21 comments

  • luke-stanley 2 days ago

    I'm glad this worked for Simon, but I would probably prefer using a User Script that scrapes DOM text changes and streams them to a small local web server to append to a JSONL file that has the URL, text change and timestamp. Probably since I already have something doing this, it allows me to do a backup of things I'm looking at in real time, like streaming LLM generations, and it just relies on normal browser technology. I should probably share my code since it's quite useful. I'm a bit uncomfortable relying on a LLM to transcribe something where there is a stream of text that could be used in a robust way, and with real data, Vs well trained but indirect token magic. A middle ground might be to have grounded extraction and evidence chains, with timestamps, screenshots, cropped regions it's sourcing from, spelled out reasoning. There's the extraction / retrieval step and there's a kind of data normalisation. Of course, it's nice that he's got something that just works with two or three steps, it's good the technology is getting quite reliable and cheap a lot of the time, but still, we could do better.

  • anigbrowl 3 hours ago

    Being Google, isn't it highly likely that the price is a loss leader which will later be changed once customers are sufficiently locked in? I get that this is more convenient than doing it programatically or manually, but that seems like a reason to using something other than gmail. This approach just seems incredibly wasteful to me.

  • euroderf a day ago

    Couldn't he have sent it as a fax and then photographed the fax ?

  • pridkett 2 days ago

    Video scraping doesn’t need to be just screen captures. I’ve demoed a solution with Gemini where you take a video walking up and down aisles in a retail store and it captured 100% accurate data on product name, quantity/size, sku, and price for a little under 75% of the products. And that was back in January.

    This has huge implications for everything from competitive pricing, to understanding store layouts, to creating your own grocery store inflation monitor. Just subtly take a video and process it.

    And the models have only gotten better.

    • tgv 3 hours ago

      > This has huge implications for everything from competitive pricing, to understanding store layouts

      Even smaller stores have been monitoring their competitors since a long time.

      > your own grocery store inflation monitor

      You could also check your itemized bill.

  • Havoc a day ago

    Still amazed that video is so "cheap" on tokens despite being way more bytes than text

    • odo1242 2 hours ago

      Pretty sure there's some strong preprocessing bring applied to that video though. Maybe even to the point of extracting text and deduplicating it between frames.

  • etewiah 2 days ago

    You've got me thinking. Would this work for real estate data? A lot of sites make it quite hard to grab their raw data. Also, perhaps it could gain some insights from the photos...

    • simonw 2 days ago

      I'm certain it would. That would be a really fun experiment to run!

    • jerpint 2 days ago

      Could also work for social media which can be hard to scrape

  • danjc 2 days ago

    I think this sort of thing is what Microsoft intended with Recall. The problem is the privacy implications are horrible.

    • simonw 2 days ago

      Something I really like about this technique is that I stay in complete control of what I expose to the model. If I don't want something fed into the model I omit it from the screen recording.

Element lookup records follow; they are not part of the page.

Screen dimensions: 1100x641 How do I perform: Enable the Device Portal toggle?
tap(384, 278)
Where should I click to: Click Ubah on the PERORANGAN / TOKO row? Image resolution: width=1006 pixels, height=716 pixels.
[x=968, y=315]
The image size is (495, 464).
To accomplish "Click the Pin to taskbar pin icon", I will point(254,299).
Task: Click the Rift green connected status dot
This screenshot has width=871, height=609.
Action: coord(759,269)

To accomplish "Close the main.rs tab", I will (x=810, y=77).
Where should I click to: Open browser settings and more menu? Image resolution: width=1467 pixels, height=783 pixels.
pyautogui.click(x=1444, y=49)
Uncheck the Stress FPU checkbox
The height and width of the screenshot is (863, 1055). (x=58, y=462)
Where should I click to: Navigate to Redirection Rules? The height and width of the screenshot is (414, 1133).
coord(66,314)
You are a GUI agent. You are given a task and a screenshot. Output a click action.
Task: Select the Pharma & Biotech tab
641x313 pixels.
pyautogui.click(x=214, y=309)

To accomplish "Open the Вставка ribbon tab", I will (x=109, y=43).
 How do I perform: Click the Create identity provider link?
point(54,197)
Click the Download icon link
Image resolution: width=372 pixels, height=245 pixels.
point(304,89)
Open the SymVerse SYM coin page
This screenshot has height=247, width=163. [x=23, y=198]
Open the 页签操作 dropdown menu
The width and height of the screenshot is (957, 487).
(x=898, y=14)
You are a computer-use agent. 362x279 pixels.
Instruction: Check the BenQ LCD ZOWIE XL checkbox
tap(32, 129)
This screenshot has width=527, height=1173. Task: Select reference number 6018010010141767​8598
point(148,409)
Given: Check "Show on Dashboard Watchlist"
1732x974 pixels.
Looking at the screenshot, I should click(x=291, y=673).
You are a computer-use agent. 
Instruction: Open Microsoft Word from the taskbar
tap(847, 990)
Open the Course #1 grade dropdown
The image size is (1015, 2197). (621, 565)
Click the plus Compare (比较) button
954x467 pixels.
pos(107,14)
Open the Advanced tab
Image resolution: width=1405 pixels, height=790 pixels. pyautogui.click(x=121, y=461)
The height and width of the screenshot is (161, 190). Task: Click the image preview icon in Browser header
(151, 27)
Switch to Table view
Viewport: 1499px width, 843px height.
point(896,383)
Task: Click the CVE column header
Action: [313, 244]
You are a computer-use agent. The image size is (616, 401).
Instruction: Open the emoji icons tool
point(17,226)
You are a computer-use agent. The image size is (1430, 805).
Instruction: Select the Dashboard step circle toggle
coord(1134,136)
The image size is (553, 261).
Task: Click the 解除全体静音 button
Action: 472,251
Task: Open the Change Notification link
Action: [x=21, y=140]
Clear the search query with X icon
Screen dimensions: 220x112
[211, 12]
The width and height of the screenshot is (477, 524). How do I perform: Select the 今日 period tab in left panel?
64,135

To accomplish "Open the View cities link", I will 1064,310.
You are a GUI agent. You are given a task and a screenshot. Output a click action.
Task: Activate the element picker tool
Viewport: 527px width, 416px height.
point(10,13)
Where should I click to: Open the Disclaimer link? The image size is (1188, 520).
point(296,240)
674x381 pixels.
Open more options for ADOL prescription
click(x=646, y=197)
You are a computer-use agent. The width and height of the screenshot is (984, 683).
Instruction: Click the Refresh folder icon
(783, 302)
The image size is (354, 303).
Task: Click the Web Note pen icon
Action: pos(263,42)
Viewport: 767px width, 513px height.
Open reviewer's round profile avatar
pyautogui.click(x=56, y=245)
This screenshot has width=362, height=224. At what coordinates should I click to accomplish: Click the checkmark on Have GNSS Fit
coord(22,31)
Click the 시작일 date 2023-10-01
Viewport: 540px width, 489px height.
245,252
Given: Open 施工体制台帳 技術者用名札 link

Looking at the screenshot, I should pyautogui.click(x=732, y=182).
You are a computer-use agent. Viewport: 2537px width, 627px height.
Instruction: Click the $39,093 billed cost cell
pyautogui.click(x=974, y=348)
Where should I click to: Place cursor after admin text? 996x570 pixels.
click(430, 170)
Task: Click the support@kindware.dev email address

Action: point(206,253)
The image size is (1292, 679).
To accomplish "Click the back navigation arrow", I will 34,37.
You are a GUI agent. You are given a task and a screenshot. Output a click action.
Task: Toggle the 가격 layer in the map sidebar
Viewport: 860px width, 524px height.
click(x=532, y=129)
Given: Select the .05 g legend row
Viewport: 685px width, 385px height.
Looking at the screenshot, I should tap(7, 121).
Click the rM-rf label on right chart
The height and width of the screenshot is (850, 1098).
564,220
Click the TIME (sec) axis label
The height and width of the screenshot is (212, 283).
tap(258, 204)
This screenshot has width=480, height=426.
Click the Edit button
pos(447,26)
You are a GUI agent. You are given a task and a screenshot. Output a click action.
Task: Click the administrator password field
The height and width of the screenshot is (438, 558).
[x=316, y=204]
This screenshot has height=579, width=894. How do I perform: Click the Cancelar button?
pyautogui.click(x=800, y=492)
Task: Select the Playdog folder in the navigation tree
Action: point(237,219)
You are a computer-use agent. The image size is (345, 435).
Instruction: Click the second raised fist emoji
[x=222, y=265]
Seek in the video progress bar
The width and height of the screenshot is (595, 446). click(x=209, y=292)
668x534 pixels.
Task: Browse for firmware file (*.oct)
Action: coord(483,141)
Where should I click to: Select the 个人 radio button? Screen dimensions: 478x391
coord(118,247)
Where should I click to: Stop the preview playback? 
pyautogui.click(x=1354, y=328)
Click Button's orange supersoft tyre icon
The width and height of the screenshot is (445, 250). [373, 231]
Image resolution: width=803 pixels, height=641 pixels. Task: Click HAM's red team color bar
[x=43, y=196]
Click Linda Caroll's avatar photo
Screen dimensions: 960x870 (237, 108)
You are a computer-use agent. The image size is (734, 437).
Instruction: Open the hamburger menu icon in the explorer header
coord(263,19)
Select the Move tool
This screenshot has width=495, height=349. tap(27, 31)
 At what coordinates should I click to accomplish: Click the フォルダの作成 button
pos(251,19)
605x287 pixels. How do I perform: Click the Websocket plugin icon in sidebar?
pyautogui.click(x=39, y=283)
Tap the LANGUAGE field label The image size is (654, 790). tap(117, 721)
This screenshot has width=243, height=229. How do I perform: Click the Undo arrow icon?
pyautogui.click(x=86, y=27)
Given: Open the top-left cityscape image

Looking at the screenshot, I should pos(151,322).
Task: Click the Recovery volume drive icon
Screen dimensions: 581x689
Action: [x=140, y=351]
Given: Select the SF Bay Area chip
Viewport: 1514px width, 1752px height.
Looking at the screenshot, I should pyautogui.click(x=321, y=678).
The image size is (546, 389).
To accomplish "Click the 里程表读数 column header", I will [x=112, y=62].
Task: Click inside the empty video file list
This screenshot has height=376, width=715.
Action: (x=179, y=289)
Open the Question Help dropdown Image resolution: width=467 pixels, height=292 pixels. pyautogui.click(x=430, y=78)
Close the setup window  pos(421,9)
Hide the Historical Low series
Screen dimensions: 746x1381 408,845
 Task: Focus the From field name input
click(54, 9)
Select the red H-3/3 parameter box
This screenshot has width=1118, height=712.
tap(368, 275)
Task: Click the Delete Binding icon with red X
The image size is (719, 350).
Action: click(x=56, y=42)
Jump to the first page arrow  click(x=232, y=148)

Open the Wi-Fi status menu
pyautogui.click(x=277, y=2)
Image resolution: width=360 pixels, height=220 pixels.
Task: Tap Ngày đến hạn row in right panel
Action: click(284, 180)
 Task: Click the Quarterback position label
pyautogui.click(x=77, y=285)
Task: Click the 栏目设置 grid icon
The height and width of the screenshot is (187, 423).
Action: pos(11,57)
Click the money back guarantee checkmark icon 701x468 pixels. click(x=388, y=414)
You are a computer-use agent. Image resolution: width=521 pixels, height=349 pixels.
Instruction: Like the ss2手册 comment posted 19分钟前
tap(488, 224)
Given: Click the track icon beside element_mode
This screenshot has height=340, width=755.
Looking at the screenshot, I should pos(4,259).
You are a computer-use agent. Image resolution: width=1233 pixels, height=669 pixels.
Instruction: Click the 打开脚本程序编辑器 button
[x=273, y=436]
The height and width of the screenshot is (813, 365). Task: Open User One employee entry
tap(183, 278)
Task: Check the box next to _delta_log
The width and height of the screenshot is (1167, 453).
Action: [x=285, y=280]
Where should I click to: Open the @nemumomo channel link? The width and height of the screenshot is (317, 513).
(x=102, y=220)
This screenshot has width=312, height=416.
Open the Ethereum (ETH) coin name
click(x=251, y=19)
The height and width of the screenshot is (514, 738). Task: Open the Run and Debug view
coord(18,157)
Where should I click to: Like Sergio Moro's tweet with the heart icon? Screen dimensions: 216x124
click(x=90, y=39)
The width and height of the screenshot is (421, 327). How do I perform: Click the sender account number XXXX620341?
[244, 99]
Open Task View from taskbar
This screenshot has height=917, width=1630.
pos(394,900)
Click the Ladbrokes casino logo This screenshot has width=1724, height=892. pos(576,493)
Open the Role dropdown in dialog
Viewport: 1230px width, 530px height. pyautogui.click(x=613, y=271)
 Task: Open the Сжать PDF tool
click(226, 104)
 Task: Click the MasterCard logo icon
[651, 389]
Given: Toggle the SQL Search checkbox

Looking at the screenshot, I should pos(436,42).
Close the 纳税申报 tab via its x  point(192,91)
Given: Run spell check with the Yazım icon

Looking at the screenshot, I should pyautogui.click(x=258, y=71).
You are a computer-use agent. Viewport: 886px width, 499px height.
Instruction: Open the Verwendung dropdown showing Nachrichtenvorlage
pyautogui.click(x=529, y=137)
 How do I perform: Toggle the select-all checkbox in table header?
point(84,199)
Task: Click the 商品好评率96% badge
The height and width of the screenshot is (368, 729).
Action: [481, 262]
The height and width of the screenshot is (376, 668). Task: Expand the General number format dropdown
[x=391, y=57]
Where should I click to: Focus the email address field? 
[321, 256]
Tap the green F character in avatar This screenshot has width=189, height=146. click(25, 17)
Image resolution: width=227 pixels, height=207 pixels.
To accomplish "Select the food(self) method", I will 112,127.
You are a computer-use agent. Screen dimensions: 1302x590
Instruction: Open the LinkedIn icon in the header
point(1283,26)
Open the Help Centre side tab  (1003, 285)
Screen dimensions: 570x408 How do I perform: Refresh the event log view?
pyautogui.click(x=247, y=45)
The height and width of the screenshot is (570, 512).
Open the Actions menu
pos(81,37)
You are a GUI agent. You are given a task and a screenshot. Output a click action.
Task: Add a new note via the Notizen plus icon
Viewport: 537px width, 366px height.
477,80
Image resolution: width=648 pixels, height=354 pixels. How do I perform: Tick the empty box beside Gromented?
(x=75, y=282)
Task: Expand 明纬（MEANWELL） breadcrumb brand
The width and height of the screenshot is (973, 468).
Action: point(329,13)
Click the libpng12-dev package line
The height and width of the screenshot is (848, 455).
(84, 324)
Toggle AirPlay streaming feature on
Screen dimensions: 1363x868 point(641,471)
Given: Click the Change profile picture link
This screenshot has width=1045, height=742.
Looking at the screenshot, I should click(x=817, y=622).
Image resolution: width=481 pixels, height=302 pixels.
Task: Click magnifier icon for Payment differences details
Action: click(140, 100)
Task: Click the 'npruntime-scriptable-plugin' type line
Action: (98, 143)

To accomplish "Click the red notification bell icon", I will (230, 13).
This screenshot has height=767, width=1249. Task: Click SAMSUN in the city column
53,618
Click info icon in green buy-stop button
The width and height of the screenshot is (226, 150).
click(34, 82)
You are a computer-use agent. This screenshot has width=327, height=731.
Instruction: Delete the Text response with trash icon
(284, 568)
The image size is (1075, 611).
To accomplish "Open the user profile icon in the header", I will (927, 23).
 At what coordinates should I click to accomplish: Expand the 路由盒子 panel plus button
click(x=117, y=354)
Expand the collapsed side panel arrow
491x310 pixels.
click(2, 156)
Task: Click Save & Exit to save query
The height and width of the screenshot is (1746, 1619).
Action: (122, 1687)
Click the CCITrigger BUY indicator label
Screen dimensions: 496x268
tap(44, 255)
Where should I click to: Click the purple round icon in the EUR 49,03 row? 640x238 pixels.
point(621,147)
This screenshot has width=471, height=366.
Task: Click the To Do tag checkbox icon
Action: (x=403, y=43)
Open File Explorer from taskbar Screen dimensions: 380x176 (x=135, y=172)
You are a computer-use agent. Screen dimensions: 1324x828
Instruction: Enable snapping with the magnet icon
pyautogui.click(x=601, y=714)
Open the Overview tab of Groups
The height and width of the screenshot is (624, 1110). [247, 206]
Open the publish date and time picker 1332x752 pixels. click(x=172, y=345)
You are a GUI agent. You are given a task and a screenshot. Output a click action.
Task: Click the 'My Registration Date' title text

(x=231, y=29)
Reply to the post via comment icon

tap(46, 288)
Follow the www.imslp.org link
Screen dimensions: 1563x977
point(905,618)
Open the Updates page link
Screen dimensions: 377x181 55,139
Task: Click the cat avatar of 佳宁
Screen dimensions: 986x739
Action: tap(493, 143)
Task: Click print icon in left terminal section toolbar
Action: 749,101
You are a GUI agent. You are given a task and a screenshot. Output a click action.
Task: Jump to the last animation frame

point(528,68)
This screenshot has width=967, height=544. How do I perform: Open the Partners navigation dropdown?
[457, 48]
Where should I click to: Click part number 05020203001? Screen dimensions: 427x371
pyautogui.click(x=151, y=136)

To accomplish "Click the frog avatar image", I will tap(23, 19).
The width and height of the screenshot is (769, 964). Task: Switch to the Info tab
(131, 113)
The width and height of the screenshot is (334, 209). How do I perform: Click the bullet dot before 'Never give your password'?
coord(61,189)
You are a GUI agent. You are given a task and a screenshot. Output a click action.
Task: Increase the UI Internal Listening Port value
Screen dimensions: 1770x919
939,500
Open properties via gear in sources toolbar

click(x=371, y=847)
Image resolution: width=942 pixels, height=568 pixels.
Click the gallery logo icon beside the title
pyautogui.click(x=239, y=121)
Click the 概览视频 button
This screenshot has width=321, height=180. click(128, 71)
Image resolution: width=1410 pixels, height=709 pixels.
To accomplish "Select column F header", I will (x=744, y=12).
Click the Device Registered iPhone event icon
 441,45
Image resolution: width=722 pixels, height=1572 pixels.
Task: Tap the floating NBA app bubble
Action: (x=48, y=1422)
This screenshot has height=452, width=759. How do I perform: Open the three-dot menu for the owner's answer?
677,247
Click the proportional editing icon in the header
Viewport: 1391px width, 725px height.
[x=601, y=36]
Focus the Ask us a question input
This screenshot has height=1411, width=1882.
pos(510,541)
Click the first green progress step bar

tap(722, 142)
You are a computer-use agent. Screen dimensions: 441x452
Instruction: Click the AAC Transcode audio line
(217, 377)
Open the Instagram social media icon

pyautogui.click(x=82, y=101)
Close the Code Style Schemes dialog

  • teruakohatu 2 days ago

    I admit this is a pretty cool technique, but what is missing is how accurate the data extraction was. Without knowing that it is not possible to judge how useful this technique is.

    • simonw 2 days ago

      I watched the 35 second long video and confirmed by eyeballing the JSON that the result was exactly correct.

    • kaveet 2 days ago

      > You should never trust these things not to make mistakes, so I re-watched the 35 second video and manually checked the numbers. It got everything right.

    • korkybuchek 2 days ago

      He said in his tweet that he verified the results.

  • m-hodges 2 days ago

    This is gonna push things towards some very unfortunate DRM.

    • toomuchtodo a day ago

      Can't stop the webcam->LLM

      • okwhateverdude a day ago

        Poison pixels and other cat-and-mouse things will definitely happen.